The Red Dwarf
This Belgian film, written and directed by first-time filmmaker Yvan LeMoine and shot in black and white, begins by introducing us to Lucien L'Hotte, a dwarf, a man in perhaps his thirties, who works at a law office that seems not to have changed since the late 1800s. His job is to compose anonymous, scurrilous letters designed to break up marriages, which will lead to business for the law firm. These letters will then be used by the firm's lawyers in trial.
An odd setup for a contemporary film, but it serves to begin our voyage into a world part Cocteau, part titillating child porn, part Fellini, part classic noir. One day Lucien (Jean-Yves Thual) is asked to call on a client, the baroness Paola Bendoni (the ancient and voluminous Anita Ekberg), who wants to ditch her gigolo husband Bob. One thing leads to another, and soon the teeny and the massive are bouncing around in bed.

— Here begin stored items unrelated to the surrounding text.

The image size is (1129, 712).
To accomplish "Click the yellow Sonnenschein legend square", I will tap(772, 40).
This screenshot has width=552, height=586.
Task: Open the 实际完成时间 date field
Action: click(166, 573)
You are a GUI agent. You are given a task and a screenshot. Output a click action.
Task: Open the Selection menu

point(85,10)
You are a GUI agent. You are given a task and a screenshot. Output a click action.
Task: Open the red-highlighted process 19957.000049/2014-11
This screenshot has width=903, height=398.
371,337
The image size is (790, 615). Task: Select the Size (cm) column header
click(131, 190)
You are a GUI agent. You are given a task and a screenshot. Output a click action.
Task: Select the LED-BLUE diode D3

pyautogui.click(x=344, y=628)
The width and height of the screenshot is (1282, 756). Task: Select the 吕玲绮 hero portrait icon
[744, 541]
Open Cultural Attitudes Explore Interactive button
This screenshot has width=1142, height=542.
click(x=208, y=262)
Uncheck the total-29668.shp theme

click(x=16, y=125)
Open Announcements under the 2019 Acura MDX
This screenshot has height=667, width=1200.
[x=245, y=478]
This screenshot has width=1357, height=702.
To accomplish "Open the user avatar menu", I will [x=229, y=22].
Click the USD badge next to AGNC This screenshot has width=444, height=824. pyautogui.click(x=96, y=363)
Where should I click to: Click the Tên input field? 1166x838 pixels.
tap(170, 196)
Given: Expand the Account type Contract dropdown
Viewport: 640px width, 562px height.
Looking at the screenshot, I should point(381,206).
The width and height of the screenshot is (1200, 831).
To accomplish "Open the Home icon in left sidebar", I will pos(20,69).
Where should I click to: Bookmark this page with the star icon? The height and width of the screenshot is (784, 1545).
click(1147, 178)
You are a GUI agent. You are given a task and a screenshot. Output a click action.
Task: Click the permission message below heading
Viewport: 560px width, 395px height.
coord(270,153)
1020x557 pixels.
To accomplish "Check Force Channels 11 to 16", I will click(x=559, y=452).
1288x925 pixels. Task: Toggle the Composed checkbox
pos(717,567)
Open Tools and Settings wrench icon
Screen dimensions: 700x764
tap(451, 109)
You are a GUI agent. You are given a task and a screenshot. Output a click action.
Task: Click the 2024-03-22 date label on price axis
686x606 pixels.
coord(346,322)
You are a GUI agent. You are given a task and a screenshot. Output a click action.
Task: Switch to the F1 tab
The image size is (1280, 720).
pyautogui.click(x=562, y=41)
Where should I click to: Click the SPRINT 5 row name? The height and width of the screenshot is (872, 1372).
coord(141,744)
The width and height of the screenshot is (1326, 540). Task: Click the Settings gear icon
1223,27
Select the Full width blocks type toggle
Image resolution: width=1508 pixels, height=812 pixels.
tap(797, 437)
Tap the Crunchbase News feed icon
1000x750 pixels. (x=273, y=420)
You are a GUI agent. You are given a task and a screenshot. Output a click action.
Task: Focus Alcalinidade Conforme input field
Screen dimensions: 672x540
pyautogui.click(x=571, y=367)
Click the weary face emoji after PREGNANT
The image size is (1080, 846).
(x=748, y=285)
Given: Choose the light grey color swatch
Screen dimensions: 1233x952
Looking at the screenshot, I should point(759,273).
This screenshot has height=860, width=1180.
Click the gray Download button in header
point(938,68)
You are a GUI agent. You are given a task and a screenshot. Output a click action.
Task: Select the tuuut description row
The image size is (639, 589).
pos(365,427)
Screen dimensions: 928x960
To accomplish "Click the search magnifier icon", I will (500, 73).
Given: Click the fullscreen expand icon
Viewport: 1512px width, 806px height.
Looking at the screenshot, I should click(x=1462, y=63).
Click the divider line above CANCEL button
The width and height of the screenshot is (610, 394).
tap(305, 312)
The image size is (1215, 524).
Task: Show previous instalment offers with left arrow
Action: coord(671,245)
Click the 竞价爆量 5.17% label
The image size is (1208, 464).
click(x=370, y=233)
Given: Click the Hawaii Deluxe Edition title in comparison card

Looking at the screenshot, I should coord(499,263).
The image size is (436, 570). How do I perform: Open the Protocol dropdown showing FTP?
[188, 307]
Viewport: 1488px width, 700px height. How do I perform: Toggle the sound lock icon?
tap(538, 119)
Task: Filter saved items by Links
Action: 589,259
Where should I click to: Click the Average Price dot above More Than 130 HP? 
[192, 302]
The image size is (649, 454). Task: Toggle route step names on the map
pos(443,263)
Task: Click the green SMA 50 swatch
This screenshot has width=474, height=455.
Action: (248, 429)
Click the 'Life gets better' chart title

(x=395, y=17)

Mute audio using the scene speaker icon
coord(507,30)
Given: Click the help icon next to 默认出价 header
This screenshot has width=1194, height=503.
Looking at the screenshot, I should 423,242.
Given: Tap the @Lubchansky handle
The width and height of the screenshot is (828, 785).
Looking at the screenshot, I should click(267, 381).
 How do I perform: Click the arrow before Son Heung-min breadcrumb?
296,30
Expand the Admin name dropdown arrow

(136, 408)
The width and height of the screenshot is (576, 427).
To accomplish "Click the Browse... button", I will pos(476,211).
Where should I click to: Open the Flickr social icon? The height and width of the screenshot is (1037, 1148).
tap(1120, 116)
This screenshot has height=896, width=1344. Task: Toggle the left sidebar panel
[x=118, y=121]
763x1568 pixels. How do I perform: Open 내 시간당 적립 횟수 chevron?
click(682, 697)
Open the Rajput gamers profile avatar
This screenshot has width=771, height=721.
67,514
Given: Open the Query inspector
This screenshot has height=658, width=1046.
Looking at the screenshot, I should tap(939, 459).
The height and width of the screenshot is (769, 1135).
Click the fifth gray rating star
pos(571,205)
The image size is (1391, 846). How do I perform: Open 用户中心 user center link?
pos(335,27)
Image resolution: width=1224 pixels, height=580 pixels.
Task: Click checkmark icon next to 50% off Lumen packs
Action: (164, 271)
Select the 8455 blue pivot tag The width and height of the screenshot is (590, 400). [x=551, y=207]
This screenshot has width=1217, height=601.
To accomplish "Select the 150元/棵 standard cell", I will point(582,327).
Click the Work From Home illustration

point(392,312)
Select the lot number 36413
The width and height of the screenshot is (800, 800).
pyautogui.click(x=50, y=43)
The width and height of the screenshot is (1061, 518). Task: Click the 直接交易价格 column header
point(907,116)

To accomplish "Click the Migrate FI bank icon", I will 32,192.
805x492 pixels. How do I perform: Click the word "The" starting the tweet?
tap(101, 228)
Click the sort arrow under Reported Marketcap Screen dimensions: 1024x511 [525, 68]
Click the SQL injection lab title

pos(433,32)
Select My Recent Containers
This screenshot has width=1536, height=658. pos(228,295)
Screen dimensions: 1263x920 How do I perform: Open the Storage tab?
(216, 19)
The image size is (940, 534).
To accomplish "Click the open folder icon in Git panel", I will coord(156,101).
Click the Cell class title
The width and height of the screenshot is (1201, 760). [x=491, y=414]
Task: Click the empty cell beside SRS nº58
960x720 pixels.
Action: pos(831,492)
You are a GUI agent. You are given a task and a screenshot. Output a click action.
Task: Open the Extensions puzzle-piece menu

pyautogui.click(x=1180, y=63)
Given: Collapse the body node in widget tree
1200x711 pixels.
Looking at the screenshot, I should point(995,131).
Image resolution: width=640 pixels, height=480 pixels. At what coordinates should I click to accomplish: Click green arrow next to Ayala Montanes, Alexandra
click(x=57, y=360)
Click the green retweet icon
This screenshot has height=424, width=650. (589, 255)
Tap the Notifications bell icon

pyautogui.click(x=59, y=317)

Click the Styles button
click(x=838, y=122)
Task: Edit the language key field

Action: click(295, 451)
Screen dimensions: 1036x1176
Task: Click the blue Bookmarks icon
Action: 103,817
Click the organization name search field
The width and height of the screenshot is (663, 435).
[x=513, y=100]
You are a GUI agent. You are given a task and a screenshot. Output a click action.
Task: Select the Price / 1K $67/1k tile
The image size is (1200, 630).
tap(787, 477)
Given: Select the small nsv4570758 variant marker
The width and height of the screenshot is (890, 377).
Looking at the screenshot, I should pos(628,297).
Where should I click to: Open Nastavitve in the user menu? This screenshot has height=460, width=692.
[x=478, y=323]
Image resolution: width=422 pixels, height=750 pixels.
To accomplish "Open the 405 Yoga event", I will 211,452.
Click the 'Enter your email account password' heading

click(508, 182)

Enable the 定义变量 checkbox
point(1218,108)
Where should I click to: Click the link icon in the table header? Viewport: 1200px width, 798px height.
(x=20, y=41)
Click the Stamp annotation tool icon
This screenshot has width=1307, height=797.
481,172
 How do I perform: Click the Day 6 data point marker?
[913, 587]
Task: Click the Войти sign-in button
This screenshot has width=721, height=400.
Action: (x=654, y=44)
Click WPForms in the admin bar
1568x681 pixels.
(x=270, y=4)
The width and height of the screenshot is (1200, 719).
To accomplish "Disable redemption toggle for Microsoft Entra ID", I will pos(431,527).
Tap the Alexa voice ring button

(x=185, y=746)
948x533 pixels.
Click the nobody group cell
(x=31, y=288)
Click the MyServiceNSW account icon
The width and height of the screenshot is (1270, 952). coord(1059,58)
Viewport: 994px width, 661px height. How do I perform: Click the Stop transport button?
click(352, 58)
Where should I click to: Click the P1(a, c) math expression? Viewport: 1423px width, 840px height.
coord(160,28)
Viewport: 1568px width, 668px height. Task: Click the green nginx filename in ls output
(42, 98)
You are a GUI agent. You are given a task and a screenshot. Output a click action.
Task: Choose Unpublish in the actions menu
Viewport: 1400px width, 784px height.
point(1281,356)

It cannot last, and in fact the baroness is quickly dispatched, while Lucien frames her husband for the murder. All the while, Lucien has become entranced by a small circus that has set up shop nearby, and made friends with lovely child-acrobat Isis (Dyna Gauzy), who sees in him a lifetime soulmate, since he will always remain her size.
And so Lucien joins the circus as a clown, discovering a true talent in himself for knockabout comedy. He and the circus both prosper, until one day Bob the husband (Arno Chevrier) shows up, still on the run from the police and still not knowing who framed him.
The film's literary roots --a short story by Michel Tournier -- poke out everywhere, lending an odd fascination to what's on screen (what filmmaker would ever conceive such a bizarre story?), but also clogging it with a miasma of image piled on symbol piled on metaphor piled on allegory, all making a thick soup that constantly fogs all meaning. Le Moine keeps hinting that there's irony lying in wait for us -- the dwarf and the giantess copulating, the contempt in which Lucien is held by 'normal' people, the ease with which he fits into the circus, and so on -- and he keeps tiptoeing around the sexual tension he insists on showing between Isis and Lucien. The one fascinating relationship is that at the circus between Lucien and Bob, which turns into a kind of dominant-submissive, yet mutually satisfactory life for the two of them.
There's much to admire technically in Le Moine's bold attack here, but he's undercut himself by loading the film with more meanings than it can handle. The film previewed this spring at the Seattle International Film Festival, and opens in major cities June 18th.